EXERCISE DIRECTIONS: Which lines run from the one with "Image resolution: width=807" through the end of the data? Retype them exactly, without pictures.

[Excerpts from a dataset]
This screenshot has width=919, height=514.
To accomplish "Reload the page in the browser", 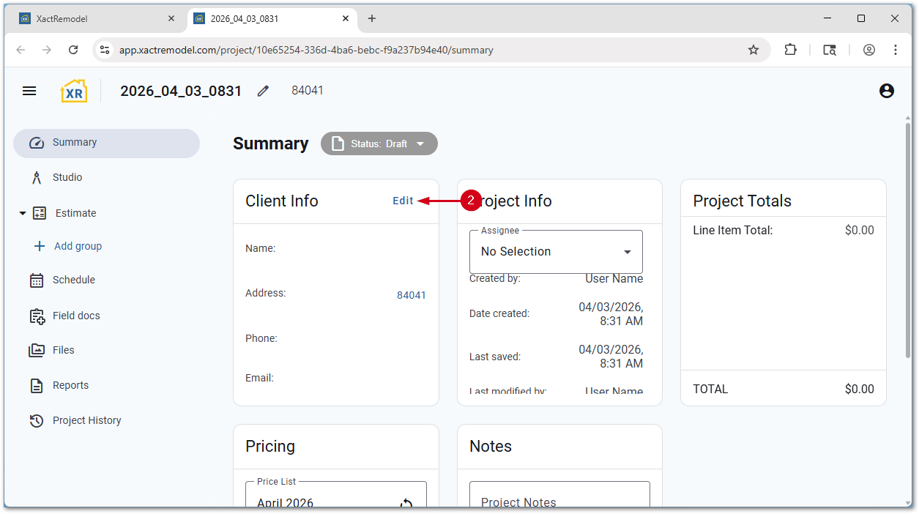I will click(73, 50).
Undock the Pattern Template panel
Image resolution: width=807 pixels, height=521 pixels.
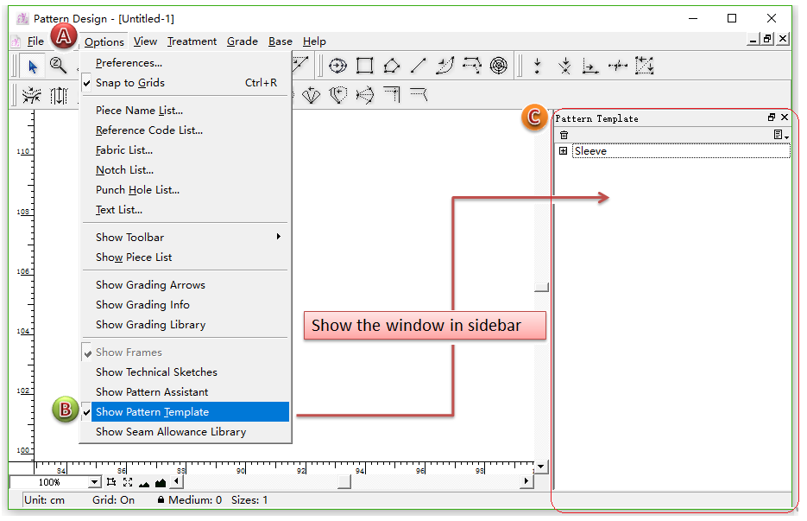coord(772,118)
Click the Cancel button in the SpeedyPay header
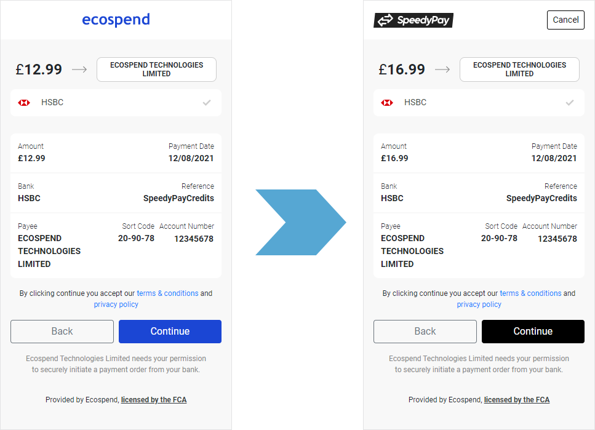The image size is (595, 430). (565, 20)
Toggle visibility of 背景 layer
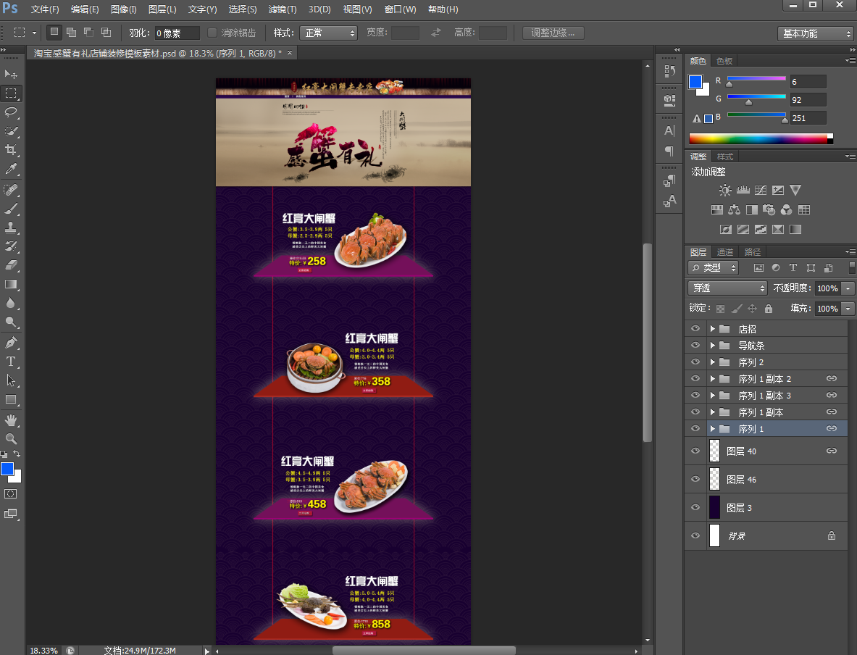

EXERCISE RESPONSE:
Image resolution: width=807 pixels, height=521 pixels.
coord(772,118)
Click the Cancel button in the SpeedyPay header
The image size is (595, 430). (565, 20)
Toggle visibility of 背景 layer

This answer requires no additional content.